Data records:
• • •
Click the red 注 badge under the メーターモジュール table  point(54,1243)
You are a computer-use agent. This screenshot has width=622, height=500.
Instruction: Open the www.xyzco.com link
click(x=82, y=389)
• • •
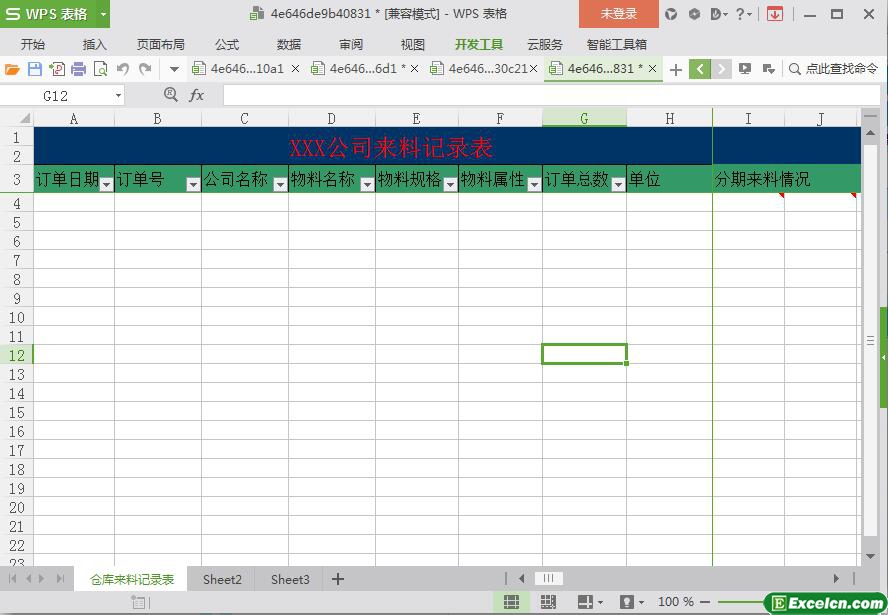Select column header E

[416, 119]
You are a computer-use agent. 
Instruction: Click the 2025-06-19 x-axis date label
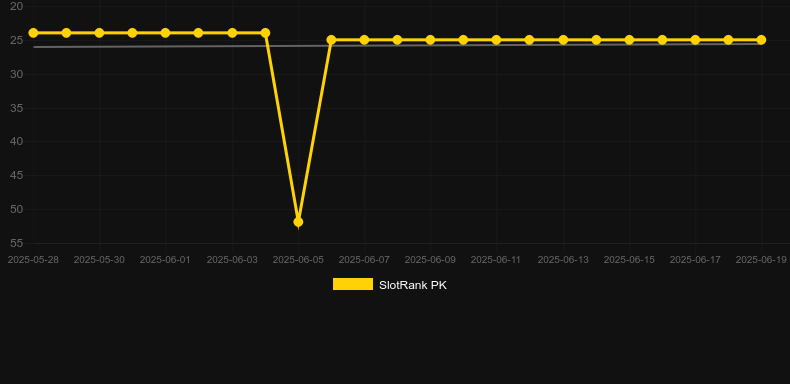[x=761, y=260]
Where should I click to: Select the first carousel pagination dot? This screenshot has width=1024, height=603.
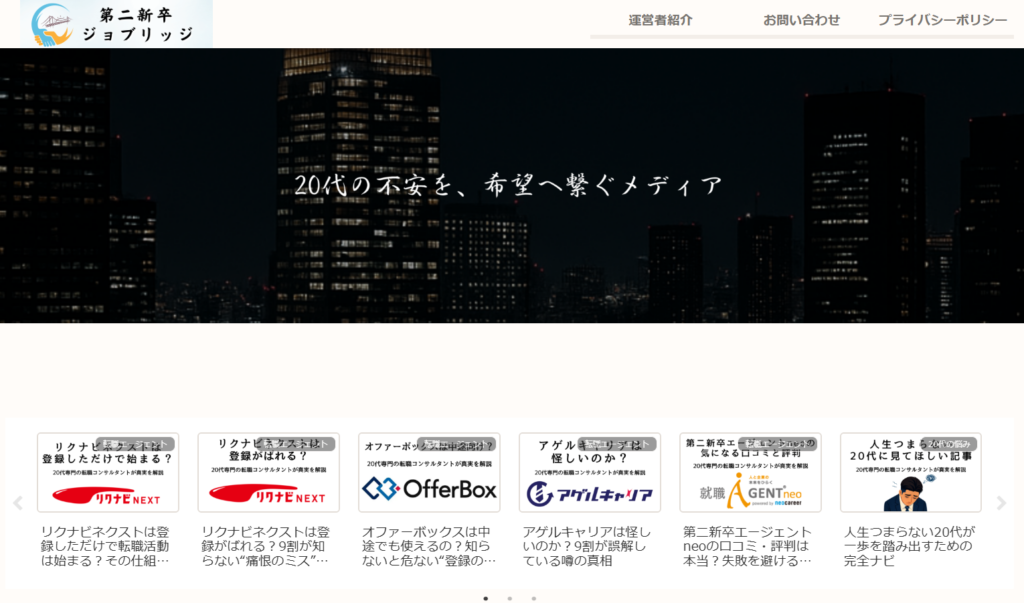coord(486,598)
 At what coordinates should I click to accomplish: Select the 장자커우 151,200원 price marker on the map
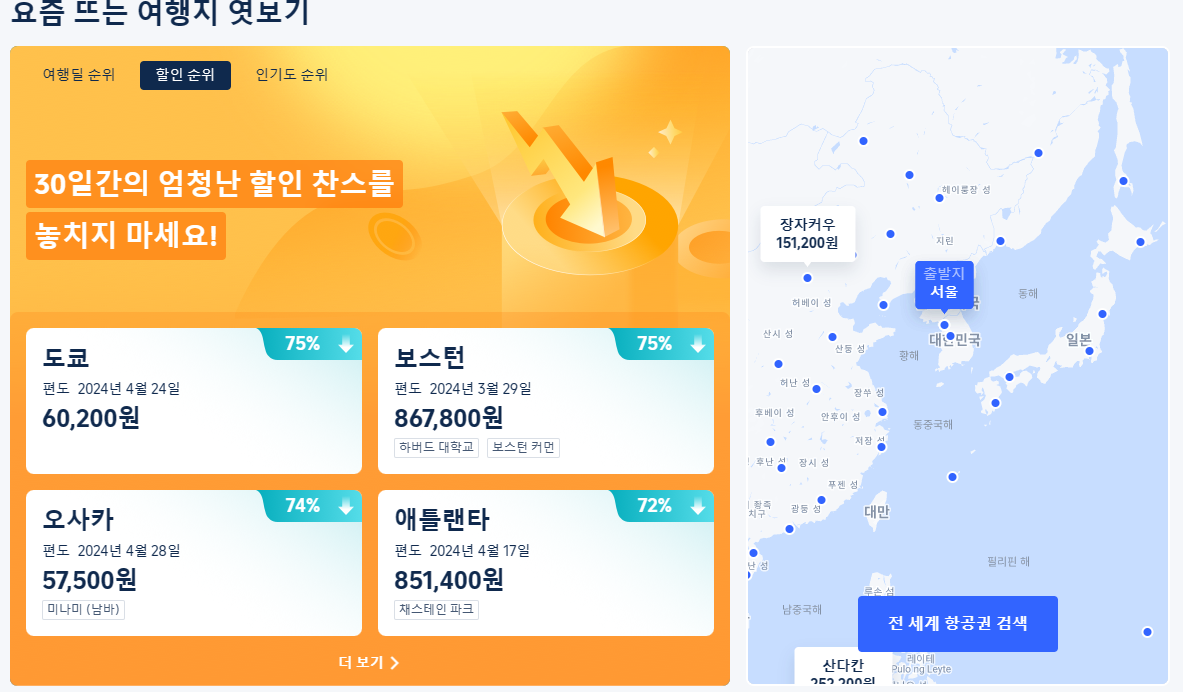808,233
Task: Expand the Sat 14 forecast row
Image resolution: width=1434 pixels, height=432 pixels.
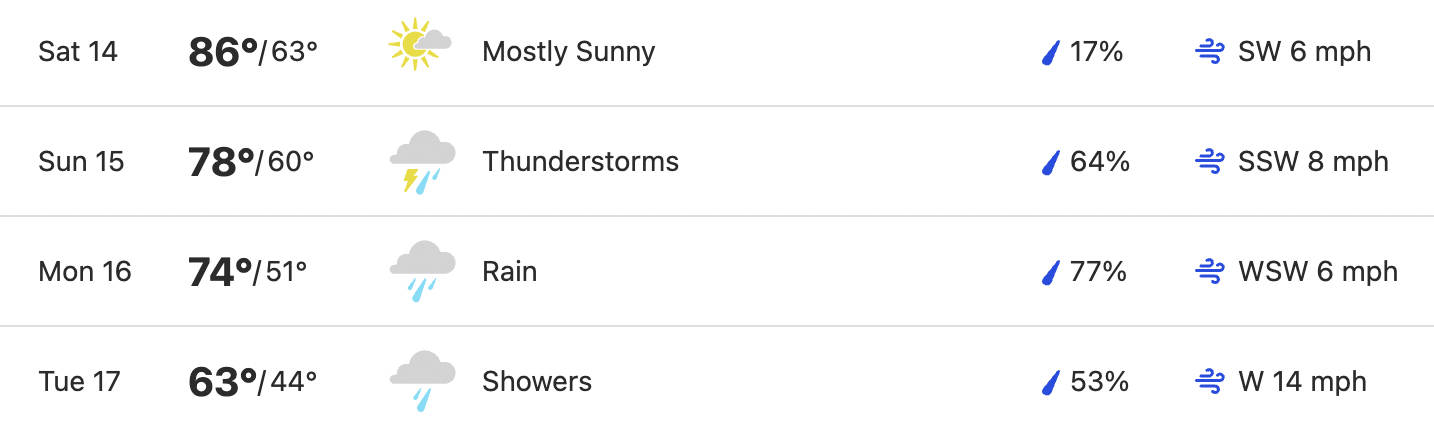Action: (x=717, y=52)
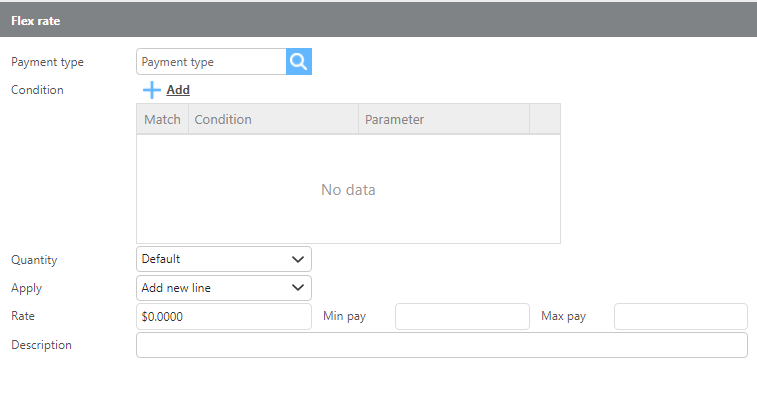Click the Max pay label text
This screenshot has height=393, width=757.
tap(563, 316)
• • •
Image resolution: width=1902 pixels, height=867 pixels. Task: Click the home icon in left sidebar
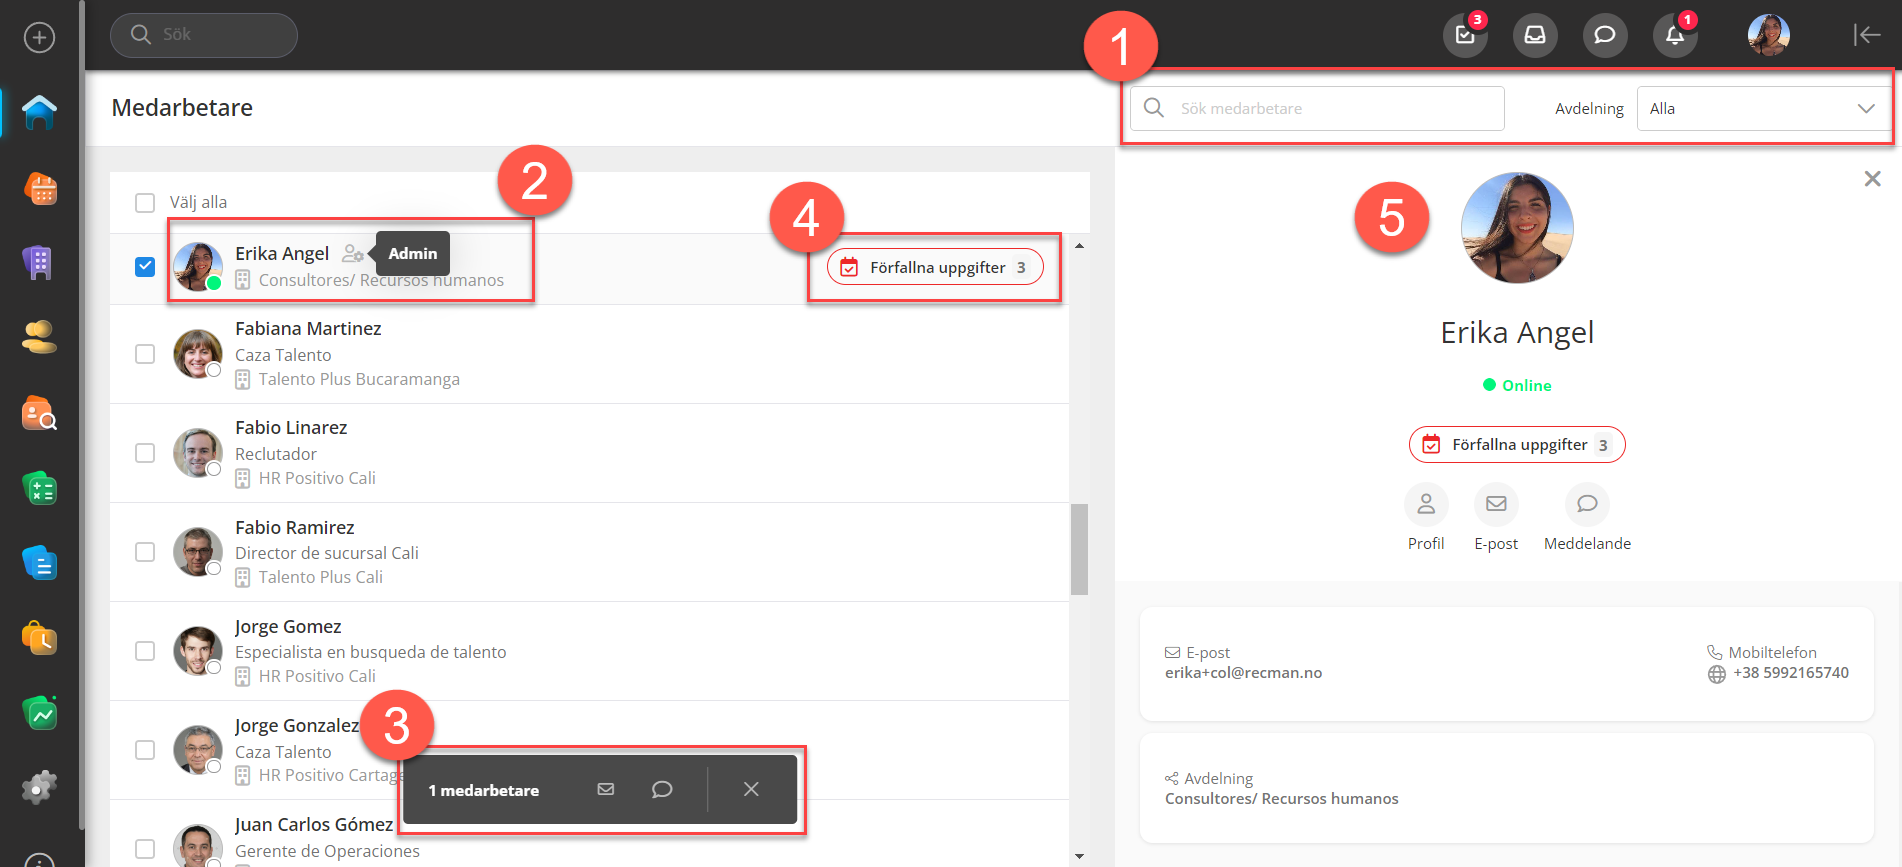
• • •
Exercise requirements:
List all lines from the entries that include the word "computer".

Response below:
You are a computer-use agent. This screenshot has width=622, height=500.
You are a computer-use agent. 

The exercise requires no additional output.